Monday, March 09, 2009

Do breakfalls work in real life?

In the dojo we practice our throws -- and breakfalls -- on a 5 cm (2 inch) thick rubberized mat. But do they work in real life?

First, an illustration of what not to do:

Now, can we do better than that?  Will good breakfalling technique help?

Short answer

Long answer
When an untrained person tries to break their fall -- like the unfortunate young skater in the video -- (s)he often tries to extend an arm with the hand bent back.  While this is an effective strategy in low impact situations -- e.g. if you are sitting on the floor and lean too far in any direction -- it is disastrous in any significant fall.  The wrist bends back too far, and -- if you are really unlucky -- the resulting shock wave can travel up your arm and also snap your collar bone (not shown!).

I believe that most of us learn this "propping" reaction as babies first learn to sit, and they soon discover that propping is an effective method to help them keep seated.  It works, but it is not natural, and can be trained out.

Personally, I have used rolling, side, back and forward breakfalling techniques to save me while:
  • inline skating -- many times (both while learning and later on)
  • tripping over fences
  • coming over the handlebars of a bike
  • falling down stairs
  • slipping over while rushing for a train 
Sure, I am accident prone, but the worst that I have suffered from any of these mishaps has been the odd graze.  My training does not make me invincible -- far from it -- but it works much better than the usual disorganized "panic" response (shown above).

Other martial artists that I know have fallen down stairs, off ladders, off motor-bikes and been thrown from cars and survived without breakages.

So, yes, they work.

Breakfalling on concrete
While we usually practice on nice thick mats, I have been asked on occasion to perform a single standing side breakfall on concrete.  My arm stings for about half an hour, but it works.  

I recall reading once about a hapkido group who practiced their breakfalls on concrete all the time, and went on to develop arthritic spines.  True or not, we practice mostly on a padded surface with good reason.  So: Don't try this stunt except under qualified supervision.

Getting hit in the head
Finally, another scenario in which you need to get to the ground safely is when you are hit.  In reading newspaper reports of fatalities and brain-injuries from getting punched in the head, it is often the case that the majority of the damage is incurred when the victim hits his head on the (hard) ground or curb.  This was more-or-less what happened to former Australian cricketer and then Victorian state coach David Hookes.

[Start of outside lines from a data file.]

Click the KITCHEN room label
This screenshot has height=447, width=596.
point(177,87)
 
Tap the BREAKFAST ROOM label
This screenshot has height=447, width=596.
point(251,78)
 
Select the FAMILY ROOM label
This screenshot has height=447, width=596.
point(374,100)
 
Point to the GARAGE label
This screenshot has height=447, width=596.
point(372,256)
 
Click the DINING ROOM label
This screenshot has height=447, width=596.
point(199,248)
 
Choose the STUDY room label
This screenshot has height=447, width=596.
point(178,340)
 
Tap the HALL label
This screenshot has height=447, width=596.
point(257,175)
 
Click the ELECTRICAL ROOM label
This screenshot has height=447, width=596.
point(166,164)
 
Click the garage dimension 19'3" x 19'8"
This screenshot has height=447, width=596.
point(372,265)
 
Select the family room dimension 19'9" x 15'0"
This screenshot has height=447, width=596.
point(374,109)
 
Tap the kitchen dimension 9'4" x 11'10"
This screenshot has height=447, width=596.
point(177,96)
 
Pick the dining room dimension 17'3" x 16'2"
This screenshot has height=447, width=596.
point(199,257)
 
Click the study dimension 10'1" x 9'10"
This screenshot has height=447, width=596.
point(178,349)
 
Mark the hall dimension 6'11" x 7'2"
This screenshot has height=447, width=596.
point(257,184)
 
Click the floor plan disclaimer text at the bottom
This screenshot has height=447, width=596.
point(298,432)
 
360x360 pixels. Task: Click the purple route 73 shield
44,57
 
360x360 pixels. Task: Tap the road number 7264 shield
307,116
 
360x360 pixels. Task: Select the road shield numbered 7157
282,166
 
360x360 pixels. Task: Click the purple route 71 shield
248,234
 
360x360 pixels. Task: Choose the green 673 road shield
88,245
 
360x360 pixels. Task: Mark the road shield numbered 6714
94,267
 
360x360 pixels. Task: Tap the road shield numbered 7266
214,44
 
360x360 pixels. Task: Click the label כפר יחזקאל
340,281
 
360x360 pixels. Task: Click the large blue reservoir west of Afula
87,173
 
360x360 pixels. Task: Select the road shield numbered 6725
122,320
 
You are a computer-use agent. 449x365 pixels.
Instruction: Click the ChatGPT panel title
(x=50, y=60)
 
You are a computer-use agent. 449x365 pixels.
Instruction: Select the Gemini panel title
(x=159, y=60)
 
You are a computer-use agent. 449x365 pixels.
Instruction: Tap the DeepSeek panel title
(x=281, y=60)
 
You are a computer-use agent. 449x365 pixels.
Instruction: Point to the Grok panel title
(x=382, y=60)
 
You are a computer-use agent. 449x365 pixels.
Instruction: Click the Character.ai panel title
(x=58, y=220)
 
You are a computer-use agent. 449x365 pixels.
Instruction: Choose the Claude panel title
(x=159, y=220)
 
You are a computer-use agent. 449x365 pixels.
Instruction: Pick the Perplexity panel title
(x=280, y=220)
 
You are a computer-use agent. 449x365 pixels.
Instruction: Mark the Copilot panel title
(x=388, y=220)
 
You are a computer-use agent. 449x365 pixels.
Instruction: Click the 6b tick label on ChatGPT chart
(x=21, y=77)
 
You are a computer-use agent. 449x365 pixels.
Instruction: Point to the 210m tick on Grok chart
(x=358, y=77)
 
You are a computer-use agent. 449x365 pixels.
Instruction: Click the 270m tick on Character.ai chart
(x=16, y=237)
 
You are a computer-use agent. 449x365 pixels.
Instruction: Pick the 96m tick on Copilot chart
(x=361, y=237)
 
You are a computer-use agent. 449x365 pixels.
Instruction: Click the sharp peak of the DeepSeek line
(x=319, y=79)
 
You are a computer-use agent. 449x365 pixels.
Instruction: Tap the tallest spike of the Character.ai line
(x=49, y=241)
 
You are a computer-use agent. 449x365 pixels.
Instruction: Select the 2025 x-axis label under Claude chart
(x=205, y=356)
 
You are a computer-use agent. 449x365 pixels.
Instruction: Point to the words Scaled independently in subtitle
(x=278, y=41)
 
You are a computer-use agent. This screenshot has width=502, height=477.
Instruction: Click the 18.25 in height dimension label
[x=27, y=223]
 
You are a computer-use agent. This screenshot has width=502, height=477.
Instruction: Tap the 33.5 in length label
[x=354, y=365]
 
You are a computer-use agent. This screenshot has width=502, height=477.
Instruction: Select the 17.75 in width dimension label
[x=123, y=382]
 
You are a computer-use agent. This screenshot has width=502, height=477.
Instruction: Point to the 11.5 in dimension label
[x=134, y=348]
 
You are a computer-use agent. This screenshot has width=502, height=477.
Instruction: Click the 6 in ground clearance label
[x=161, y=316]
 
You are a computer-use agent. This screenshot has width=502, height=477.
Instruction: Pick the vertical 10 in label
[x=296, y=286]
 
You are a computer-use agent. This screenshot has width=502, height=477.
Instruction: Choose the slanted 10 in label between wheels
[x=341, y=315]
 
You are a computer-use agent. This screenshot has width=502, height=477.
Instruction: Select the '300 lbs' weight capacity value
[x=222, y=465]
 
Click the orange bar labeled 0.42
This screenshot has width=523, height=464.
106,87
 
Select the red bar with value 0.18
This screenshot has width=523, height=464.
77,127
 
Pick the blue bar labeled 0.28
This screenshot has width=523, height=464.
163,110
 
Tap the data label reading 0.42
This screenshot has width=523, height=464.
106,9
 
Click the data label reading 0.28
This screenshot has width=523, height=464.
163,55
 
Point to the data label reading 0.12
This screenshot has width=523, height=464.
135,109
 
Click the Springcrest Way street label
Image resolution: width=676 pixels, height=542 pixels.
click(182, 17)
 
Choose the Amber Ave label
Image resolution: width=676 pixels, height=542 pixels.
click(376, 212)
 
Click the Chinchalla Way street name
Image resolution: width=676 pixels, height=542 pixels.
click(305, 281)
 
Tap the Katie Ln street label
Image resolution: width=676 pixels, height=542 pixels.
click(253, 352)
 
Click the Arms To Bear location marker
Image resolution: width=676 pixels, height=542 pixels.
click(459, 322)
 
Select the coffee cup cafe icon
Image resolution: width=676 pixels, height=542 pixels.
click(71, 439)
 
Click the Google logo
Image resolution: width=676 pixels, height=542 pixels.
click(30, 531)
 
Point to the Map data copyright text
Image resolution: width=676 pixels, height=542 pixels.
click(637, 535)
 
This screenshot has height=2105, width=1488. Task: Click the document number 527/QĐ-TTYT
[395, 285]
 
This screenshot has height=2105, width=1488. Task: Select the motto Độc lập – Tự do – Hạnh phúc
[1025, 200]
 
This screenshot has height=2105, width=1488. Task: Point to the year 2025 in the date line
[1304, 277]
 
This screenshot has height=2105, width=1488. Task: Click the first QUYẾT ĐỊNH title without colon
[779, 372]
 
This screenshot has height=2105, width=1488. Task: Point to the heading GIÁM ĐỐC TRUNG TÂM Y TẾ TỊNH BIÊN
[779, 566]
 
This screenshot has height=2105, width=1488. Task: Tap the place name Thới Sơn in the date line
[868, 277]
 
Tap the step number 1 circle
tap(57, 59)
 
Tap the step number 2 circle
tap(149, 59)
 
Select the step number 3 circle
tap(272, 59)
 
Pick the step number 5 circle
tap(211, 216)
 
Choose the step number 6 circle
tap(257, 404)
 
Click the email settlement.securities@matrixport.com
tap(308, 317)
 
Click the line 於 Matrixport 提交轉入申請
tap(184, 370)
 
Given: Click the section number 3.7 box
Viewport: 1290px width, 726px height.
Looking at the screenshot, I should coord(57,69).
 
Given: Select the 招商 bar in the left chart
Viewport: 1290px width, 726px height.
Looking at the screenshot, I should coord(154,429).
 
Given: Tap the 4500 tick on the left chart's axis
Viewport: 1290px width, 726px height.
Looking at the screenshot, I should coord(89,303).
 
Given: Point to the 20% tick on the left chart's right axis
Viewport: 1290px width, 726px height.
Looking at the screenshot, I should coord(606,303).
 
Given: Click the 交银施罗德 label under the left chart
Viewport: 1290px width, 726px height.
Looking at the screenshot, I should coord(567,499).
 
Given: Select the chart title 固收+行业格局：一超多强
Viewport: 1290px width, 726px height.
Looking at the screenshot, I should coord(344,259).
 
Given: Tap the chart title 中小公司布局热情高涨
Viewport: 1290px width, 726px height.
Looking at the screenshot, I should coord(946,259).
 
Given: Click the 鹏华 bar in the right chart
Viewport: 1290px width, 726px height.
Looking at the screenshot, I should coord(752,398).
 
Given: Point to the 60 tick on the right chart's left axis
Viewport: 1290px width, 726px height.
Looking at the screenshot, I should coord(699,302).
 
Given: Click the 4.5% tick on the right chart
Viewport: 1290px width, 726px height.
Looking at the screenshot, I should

So, while prevention is better than cure, reliable breakfalling is great insurance!


Michele said...

My sister-in-law was involved in karate for about a year. She had to give it up due to a hip injury.
Years after she stopped karate, she used a breakfall to prevent injury. She works at a daycare. She was standing on a small ledge reaching for something on a high shelf. She lost her balance and perfomed a rollfall.

Dan Prager said...

Hi Michele

Thanks for stopping by!

Your sister-in-law's story is an encouraging one, emphasizing that basic proficiency in breakfalling is a life-skill that stays with you, even with limited -- but effective -- training.

Anonymous said...

a friend of my taekwondo teacher is a black belt judo who works as car mechanic.

once he fall from hydrolic pump 2 metres above the ground to concrete floor. he just break that fall and came out un-injured.

i wonder what will happen to me if i were to fall like that... :(

Anonymous said...

I have been training judo for about 10 years and to be honest, I can not remember the last time I performed a break fall unless I was getting thrown through nage komi or via a demo. In competition or sparring, when i am thrown I never actually break the fall but just go down.

However, by breakfalling plenty of times through practise, I feel that I have become used to falling without hurting myself, and have also learnt to roll forwards sideways and backwards when tripping over or getting pushed etc. It is now a natural instinct. So yes breakfalling does work in real life, sometimes even if you do not actually break fall.